Andrej Karpathy n'est pas un développeur lambda. Diplômé d'un doctorat en informatique à Stanford sous la direction de Fei-Fei Li, il a cofondé OpenAI en 2015 avant de rejoindre Tesla en tant que directeur de l'intelligence artificielle, où il a piloté le développement d'Autopilot et de la conduite entièrement autonome (FSD). Il a ensuite fait un retour chez OpenAI avant de se consacrer à l'éducation et à des projets open source.
Sa chaîne YouTube et ses cours (notamment le célèbre "Neural Networks: Zero to Hero") sont devenus des références mondiales pour quiconque veut comprendre le deep learning. Karpathy a la particularité rare de combiner une expertise de recherche au plus haut niveau avec un talent pédagogique exceptionnel. C'est dans cette logique que s'inscrit nanochat : rendre la construction d'un grand modèle de langage (LLM) compréhensible et reproductible par tous.

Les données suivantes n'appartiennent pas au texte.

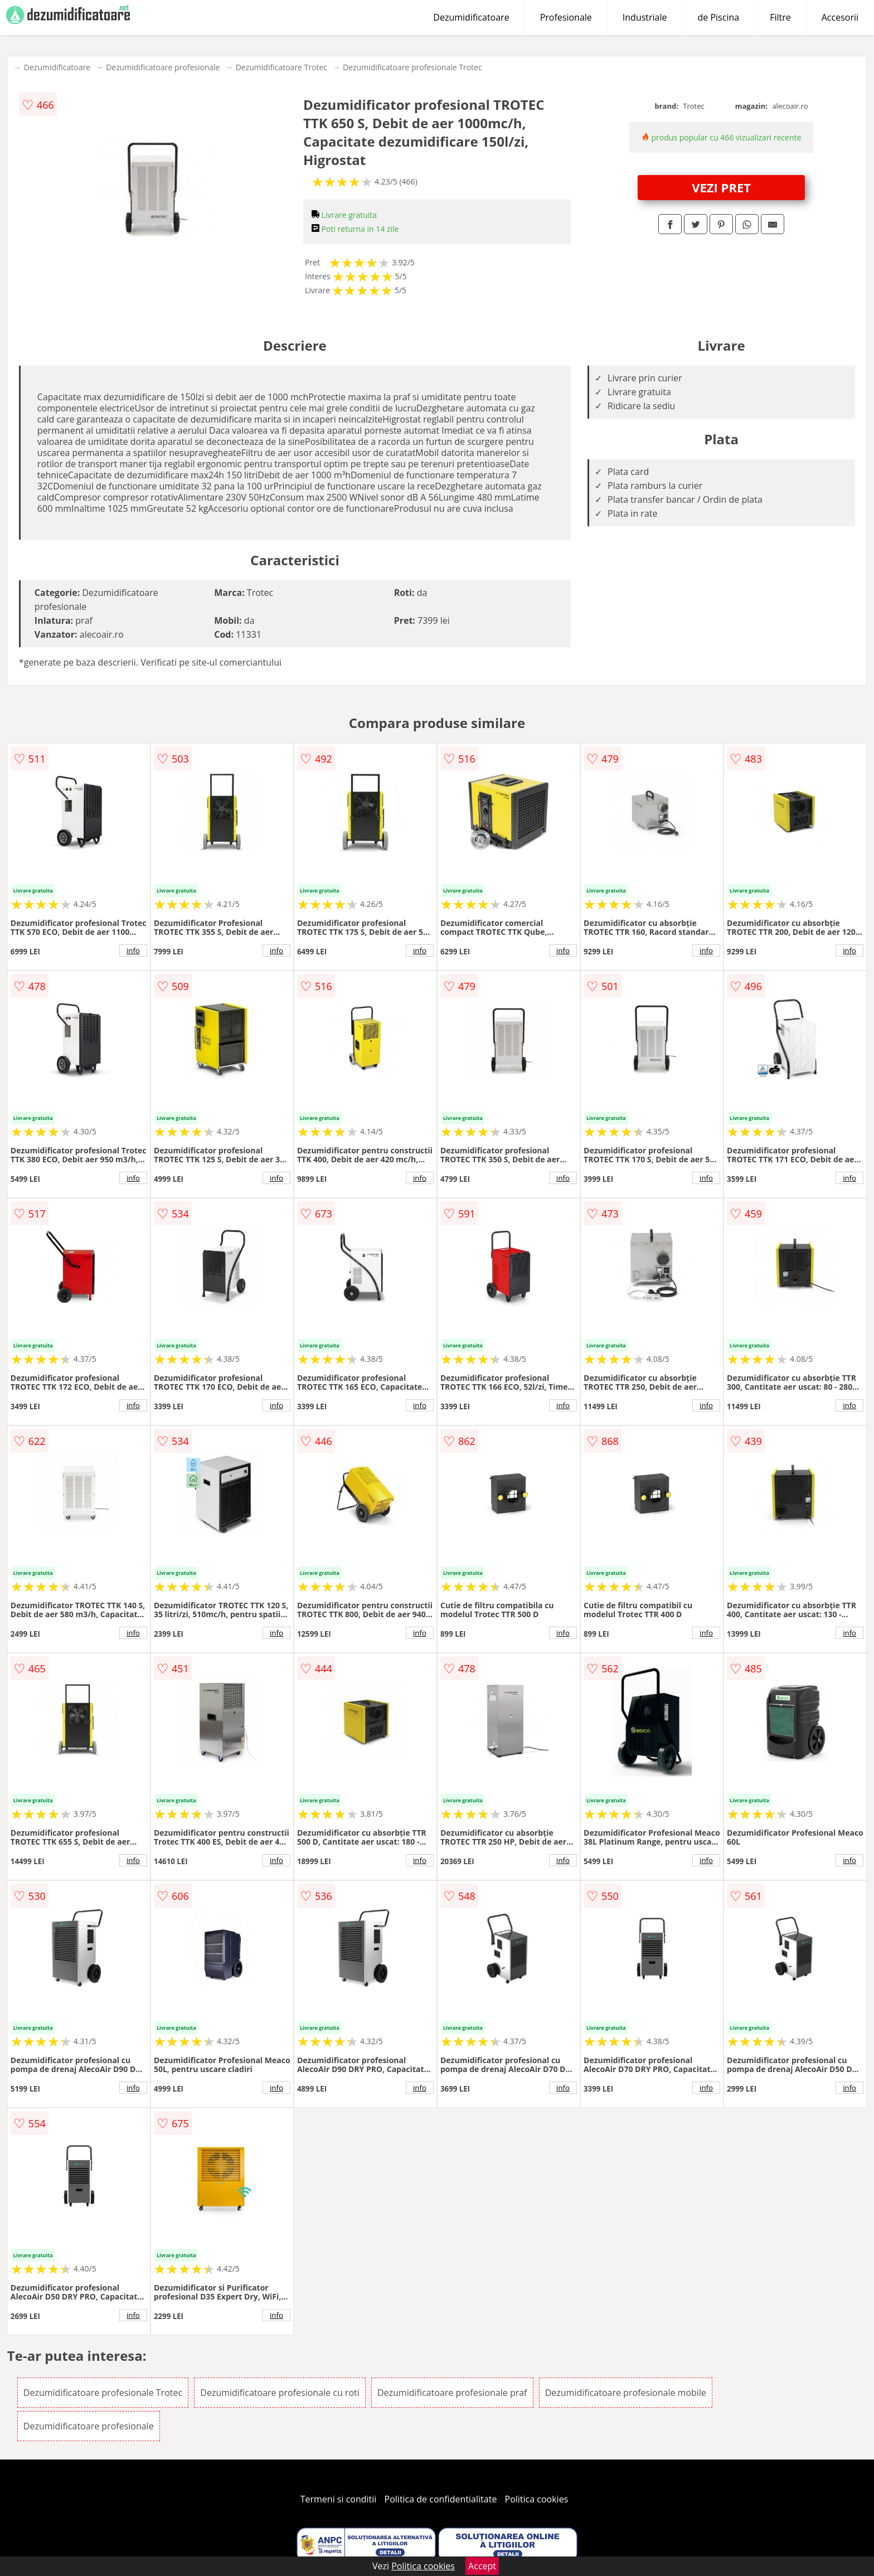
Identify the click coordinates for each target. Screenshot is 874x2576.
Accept (482, 2566)
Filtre (780, 17)
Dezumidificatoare (471, 17)
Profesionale (566, 17)
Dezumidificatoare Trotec (281, 67)
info (133, 950)
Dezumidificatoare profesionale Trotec (412, 67)
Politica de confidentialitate (441, 2499)
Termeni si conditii (338, 2499)
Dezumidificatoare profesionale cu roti (280, 2392)
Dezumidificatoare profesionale (163, 67)
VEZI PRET (721, 187)
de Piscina (719, 17)
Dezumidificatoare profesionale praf (452, 2392)
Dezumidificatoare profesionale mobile (625, 2392)
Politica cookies (537, 2499)
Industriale (645, 17)
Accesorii (840, 17)
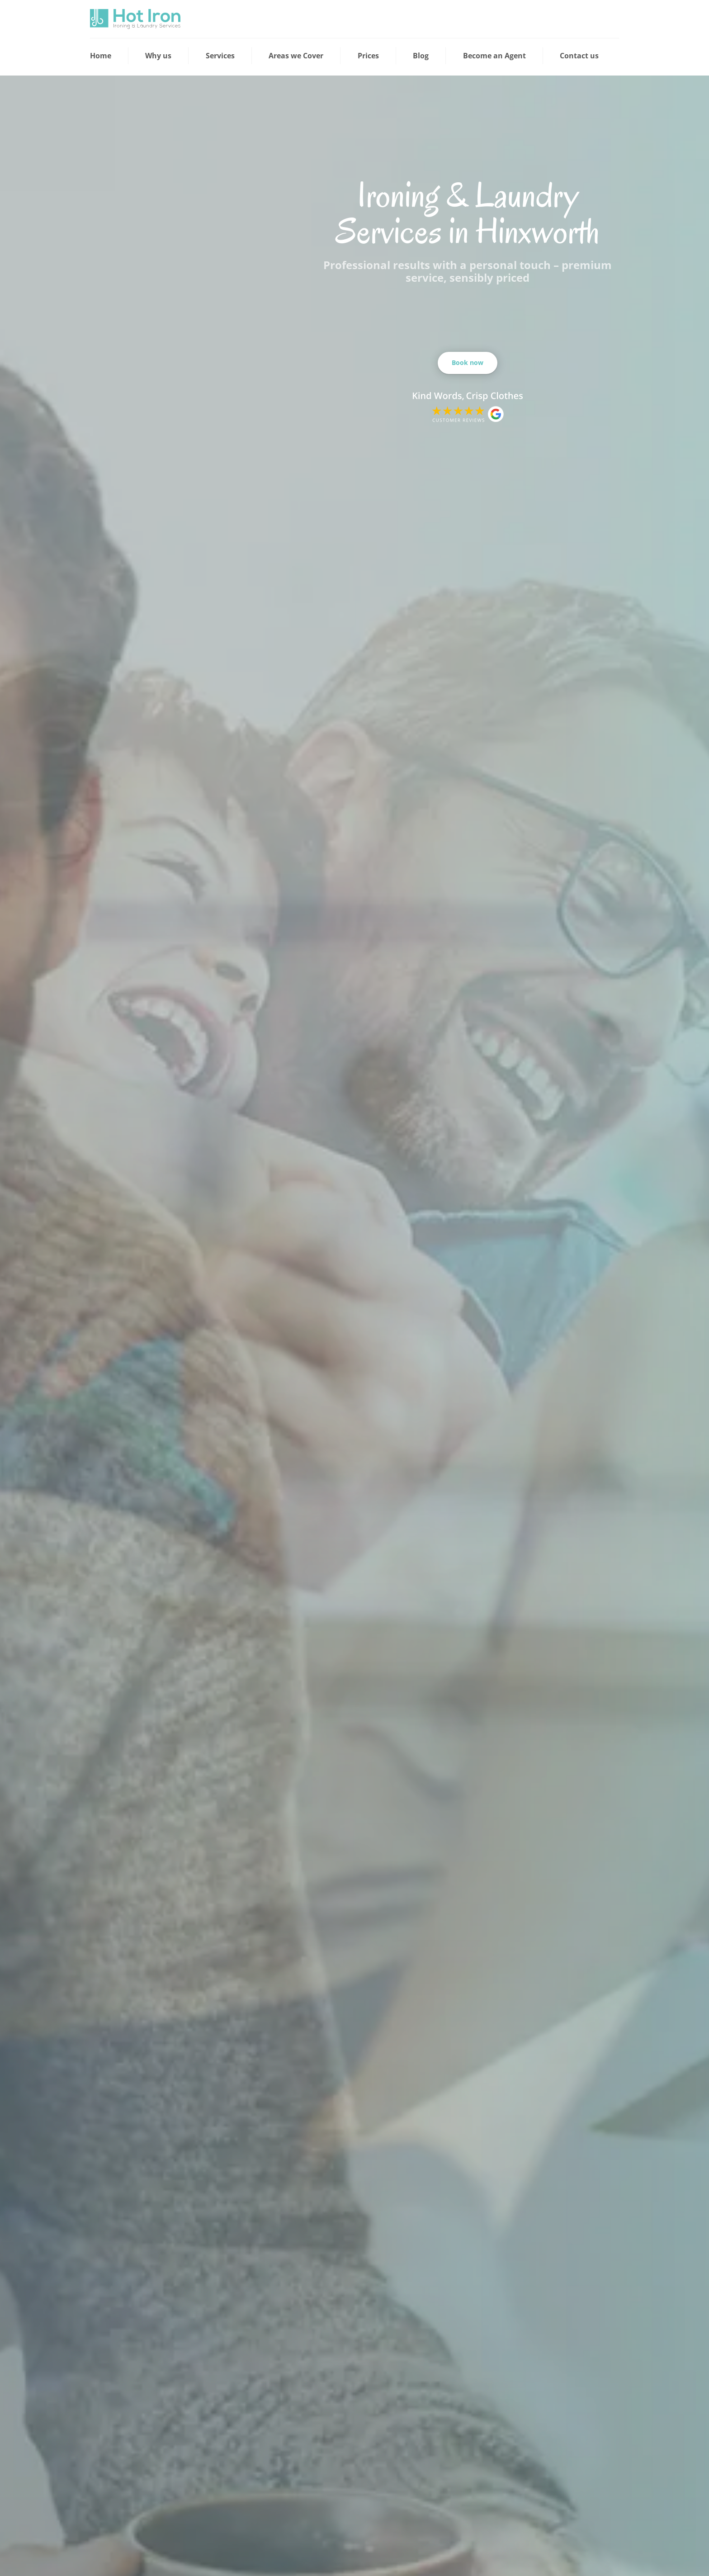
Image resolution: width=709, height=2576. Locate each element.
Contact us (579, 56)
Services (220, 56)
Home (100, 56)
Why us (158, 56)
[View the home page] (135, 19)
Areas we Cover (296, 56)
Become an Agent (494, 56)
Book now (467, 362)
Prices (368, 56)
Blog (421, 56)
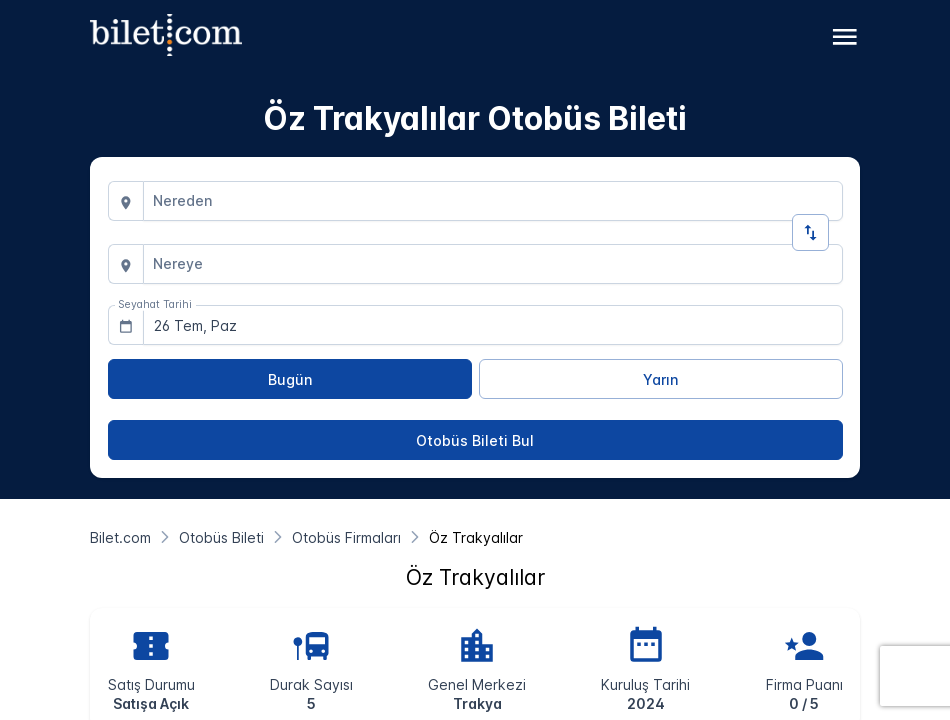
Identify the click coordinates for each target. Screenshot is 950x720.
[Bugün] (290, 379)
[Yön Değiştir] (810, 232)
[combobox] (493, 201)
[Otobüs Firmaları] (346, 537)
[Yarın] (661, 379)
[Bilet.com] (120, 537)
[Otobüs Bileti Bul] (475, 440)
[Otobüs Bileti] (221, 537)
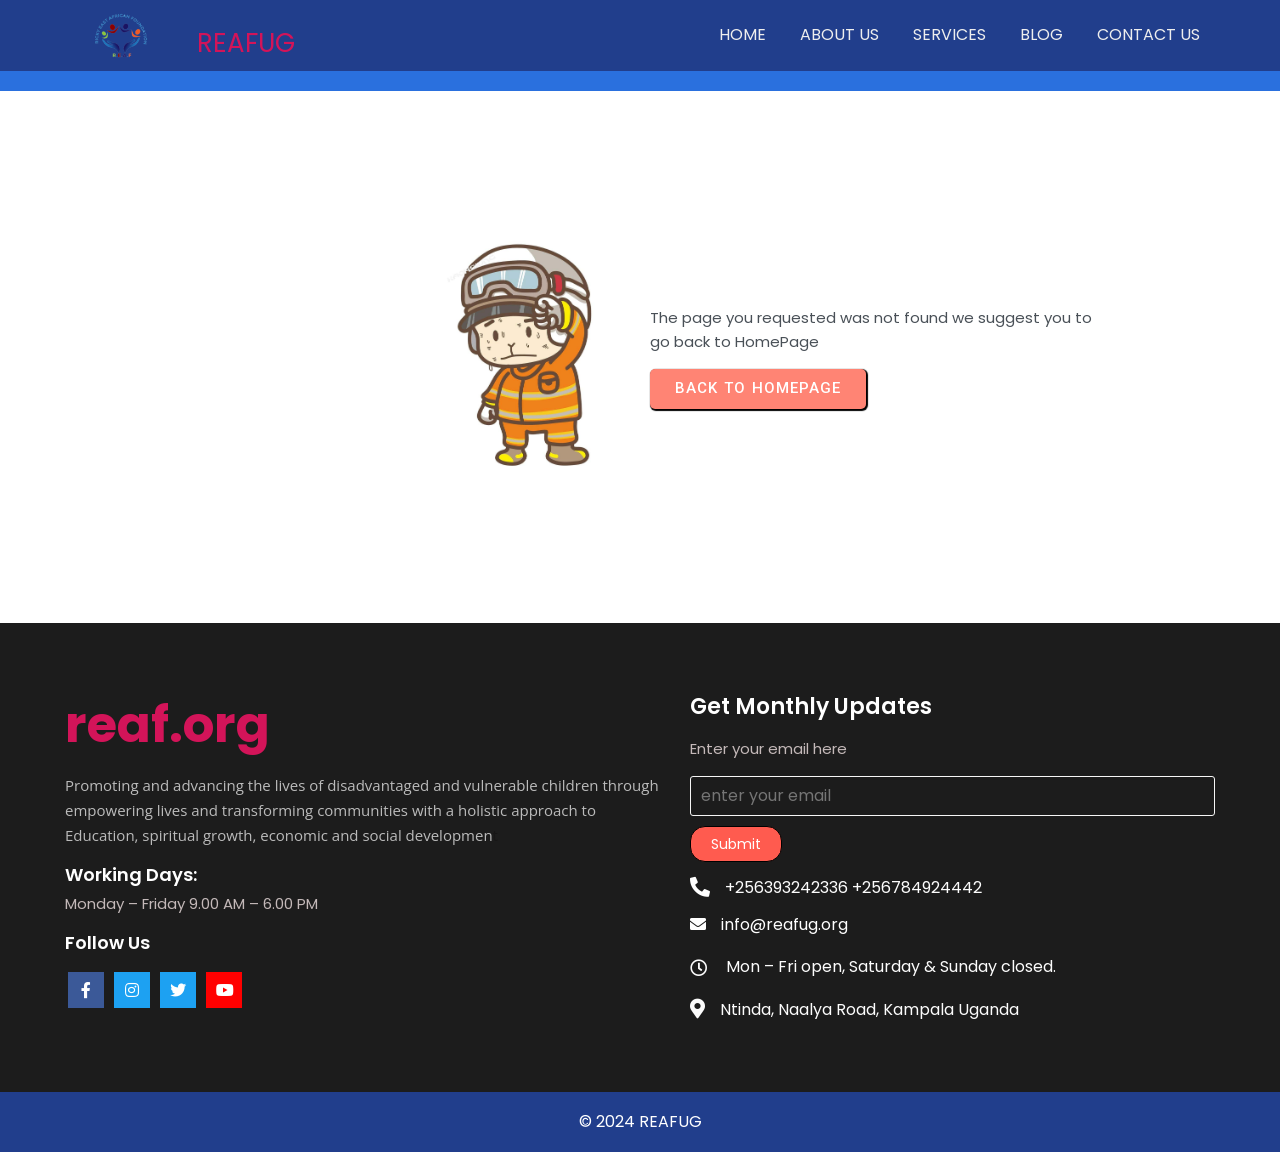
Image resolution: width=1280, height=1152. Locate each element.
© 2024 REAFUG (640, 1121)
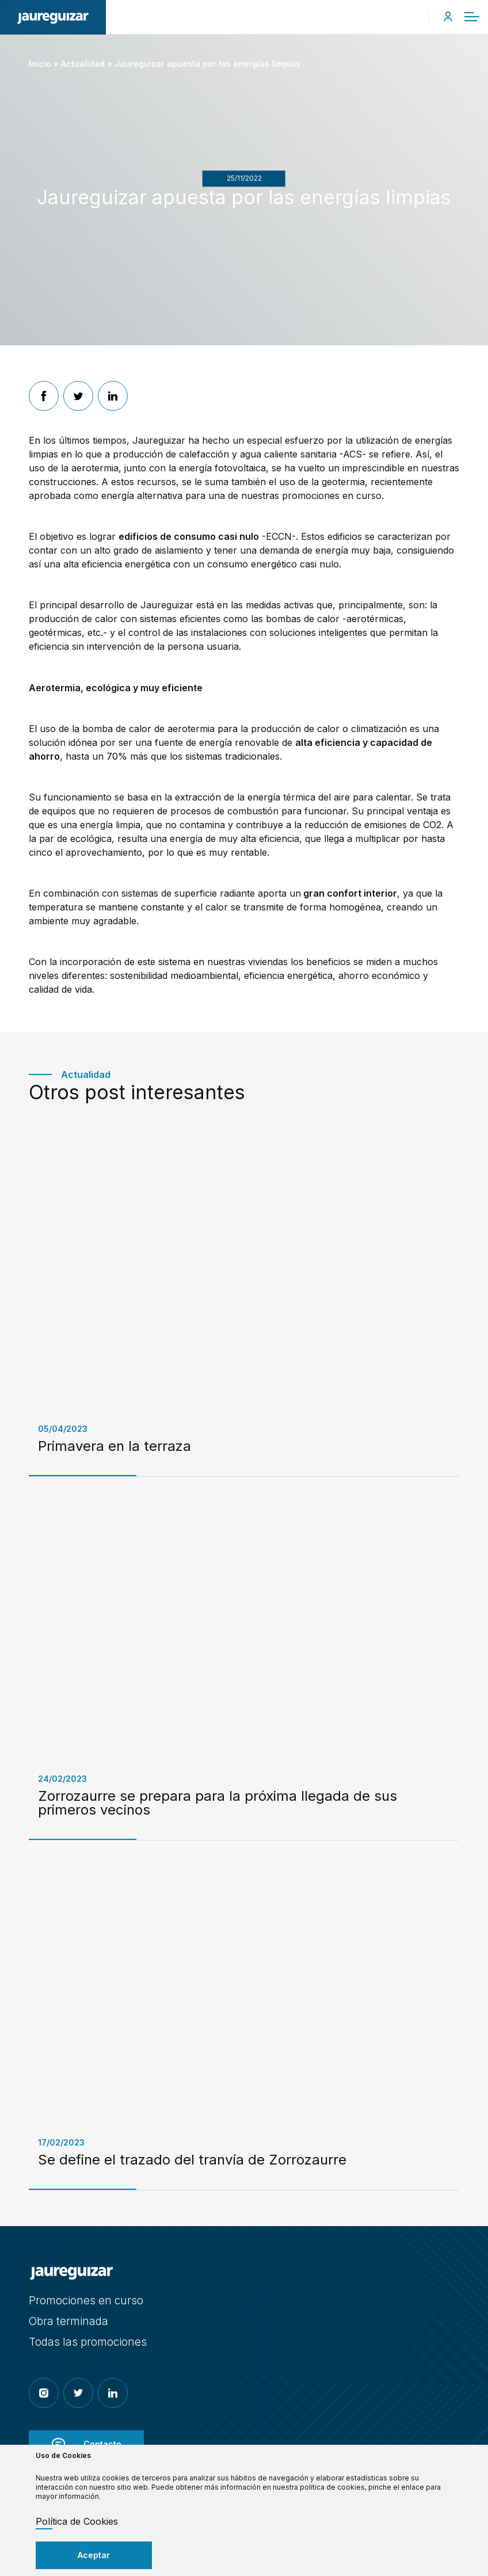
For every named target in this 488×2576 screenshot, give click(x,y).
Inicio (40, 63)
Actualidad (83, 63)
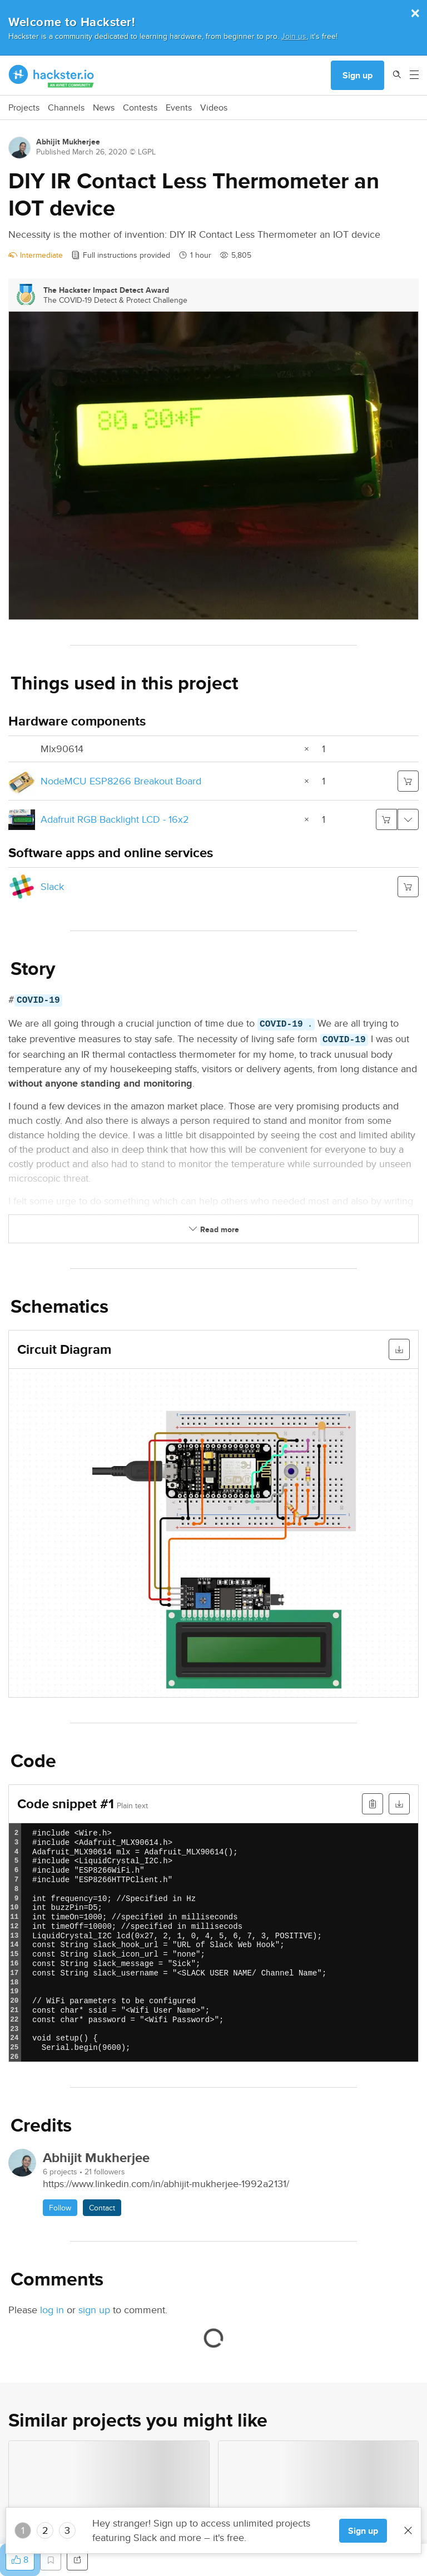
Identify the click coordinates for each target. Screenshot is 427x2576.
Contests (140, 108)
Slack (52, 886)
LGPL (147, 151)
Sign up (357, 75)
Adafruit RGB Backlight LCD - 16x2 (115, 819)
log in (52, 2310)
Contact (102, 2207)
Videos (213, 108)
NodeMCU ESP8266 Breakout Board (121, 781)
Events (179, 108)
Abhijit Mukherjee (68, 142)
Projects (23, 108)
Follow (60, 2207)
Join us (293, 36)
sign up (94, 2310)
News (104, 108)
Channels (66, 108)
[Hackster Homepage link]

Nanochat est un projet open source publié le 13 octobre 2026 sur GitHub, où il cumule déjà plus de 42 900 étoiles. Son objectif est simple mais ambitieux : fournir le pipeline complet pour entraîner un chatbot de type ChatGPT, du tokenizer jusqu'à l'interface web, le tout exécutable sur un seul noeud de 8 GPU H100 pour environ 100 dollars.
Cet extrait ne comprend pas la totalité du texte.